DAG Dependencies View

In Airflow 2.1, a new cross-DAG dependencies view was added to the Airflow UI. This view shows all dependencies between DAGs in your Airflow environment as long as they are implemented using one of the following methods:

  • Using a TriggerDagRunOperator
  • Using an ExternalTaskSensor

Dependencies can be viewed in the UI by going to BrowseDAG Dependencies. The screenshot below shows the dependencies created by the TriggerDagRunOperator and ExternalTaskSensor example DAGs in the sections above.

DAG Dependencies View

Cross-Deployment Dependencies

Sometimes it may be necessary to implement cross-DAG dependencies where the DAGs do not exist in the same Airflow deployment. The TriggerDagRunOperator and ExternalTaskSensor methods described above are designed to work with DAGs in the same Airflow environment, so they are not ideal for cross-Airflow deployments. The Airflow API, on the other hand, is perfect for this use case. In this section, we'll focus on how to implement this method on the Astronomer platform, but the general concepts will likely be similar wherever your Airflow environments are deployed.

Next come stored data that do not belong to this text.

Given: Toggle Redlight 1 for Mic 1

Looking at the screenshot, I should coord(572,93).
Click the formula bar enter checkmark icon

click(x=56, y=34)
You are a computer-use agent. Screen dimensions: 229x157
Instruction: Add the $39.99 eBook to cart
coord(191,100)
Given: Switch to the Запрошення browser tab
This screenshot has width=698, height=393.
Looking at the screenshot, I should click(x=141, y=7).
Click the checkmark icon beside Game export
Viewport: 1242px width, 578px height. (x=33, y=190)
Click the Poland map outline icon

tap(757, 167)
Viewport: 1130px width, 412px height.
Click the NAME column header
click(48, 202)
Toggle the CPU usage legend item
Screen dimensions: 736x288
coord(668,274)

Cross-Deployment Dependencies on Astronomer

To implement cross-DAG dependencies on two different Airflow environments on the Astronomer platform, we can follow the same general steps for triggering a DAG using the Airflow API described above. It may be helpful to first read our documentation on making requests to the Airflow API from Astronomer. When you're ready to implement a cross-deployment dependency, follow these steps:

  1. In the upstream DAG, create a SimpleHttpOperator task that will trigger the downstream DAG. Refer to the section above for details on configuring the operator.
  2. In the downstream DAG Airflow environment, create a Service Account and copy the API key.
  3. In the upstream DAG Airflow environment, create an Airflow connection as shown in the Airflow API section above. The Host should be https://<your-base-domain>/<deployment-release-name>/airflow where the base domain and deployment release name are from your downstream DAG's Airflow deployment. In the Extras, use {"Authorization": "api-token"} where api-token is the service account API key you copied in step 2.
  4. Ensure the downstream DAG is turned on, then run the upstream DAG.